Caught in Treetops

Caught in Treetops is a concerto for solo violin and chamber ensemble by the British composer Charlotte Bray. The work was commissioned by the Birmingham Contemporary Music Group and Sound and Music. It was first performed on 14 November 2010 at the CBSO Centre, Birmingham by the violinist Alexandra Wood and the Birmingham Contemporary Music Group under conductor Oliver Knussen. The piece is dedicated to the Birmingham Contemporary Music Group.[1][2]

Composition

Caught in Treetops has a duration of roughly 16 minutes and is composed in two numbered movements.

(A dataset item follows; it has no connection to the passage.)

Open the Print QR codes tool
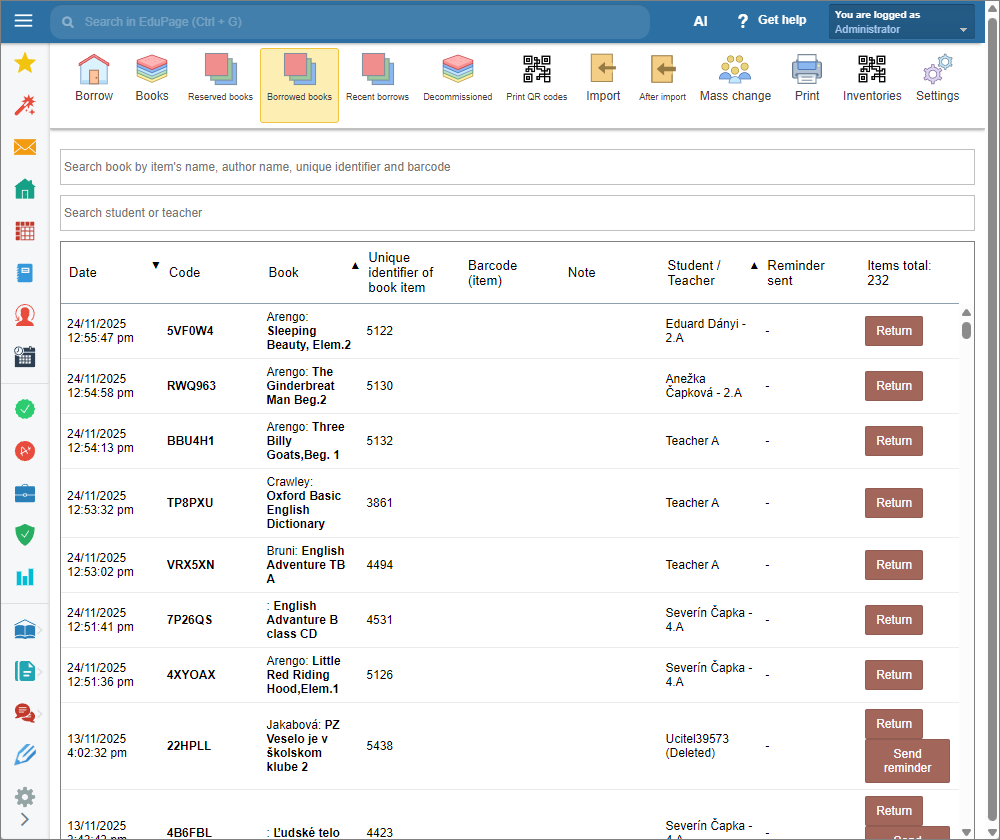Viewport: 1000px width, 840px height. (x=536, y=79)
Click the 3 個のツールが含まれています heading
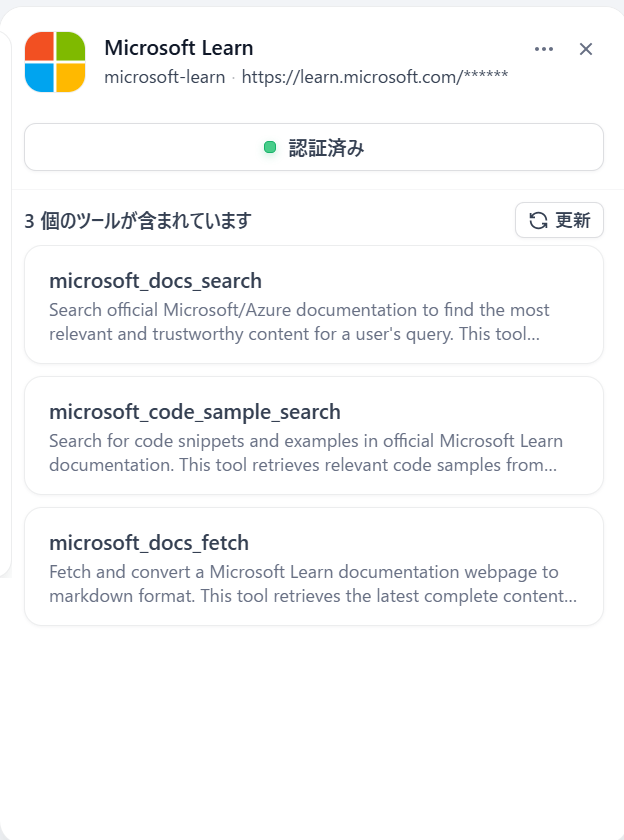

The piece was inspired by the poems "A Match with the Moon" by Dante Gabriel Rossetti and "The Moon Sails Out" by Federico García Lorca, which Bray described as her "central muse." The opening cadenza was inspired by the saxophonist Sonny Rollins's "Autumn Nocturne." Much of the composition was developed from a solo violin piece Bray had previously written for Wood.[1][3]

Instrumentation

The work is scored for a solo violin and a chamber ensemble comprising a flute, oboe, clarinet, horn, trumpet, trombone, percussion, harp, piano, viola, and cello.[1]

Reception

Reviewing the world premiere, Stephen Walsh of The Arts Desk called the music "intricate and self-absorbed, sonorities like birdsong in the upper branches, seldom coming to the ground but finely heard and very cleverly scored for a dozen instruments."[2] Ivan Hewett of The Daily Telegraph similarly lauded, "Charlotte Bray’s light-footed mini-violin concerto Caught in Treetops seized the image of the moon in Dante Gabriel Rossetti sonnet."[4] Igor Toronyi-Lalic of The Arts Desk called the work "intriguing" and wrote:

An obsessive violin line attempts to bounce its way out of its predicament through arpeggio runs to the G string. When the orchestra joins the outstanding soloist Alexandra Wood, primitive, André Jolivet-like harmonies creep into earshot and drag the work into a sultry slow section. Her orchestration was rather tasty. Her shifting evocations were cleanly and interestingly explored. I'd be very interested to hear the work again.[5]

Richard Whitehouse of Gramophone praised the "powerful concertante writing" of the piece and lauded the "tensile cadenza which duly casts its aura over the respectively capricious and meditative movements."[6]